- [Exercise brief]: Could you transcribe every record below exactly as it stands?
▽
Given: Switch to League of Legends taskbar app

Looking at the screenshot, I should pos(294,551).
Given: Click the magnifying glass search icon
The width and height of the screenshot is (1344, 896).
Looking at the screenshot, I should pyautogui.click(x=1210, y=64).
△
- [Task output]:
Given: Switch to League of Legends taskbar app

Looking at the screenshot, I should pos(294,551).
Given: Click the magnifying glass search icon
The width and height of the screenshot is (1344, 896).
Looking at the screenshot, I should pyautogui.click(x=1210, y=64).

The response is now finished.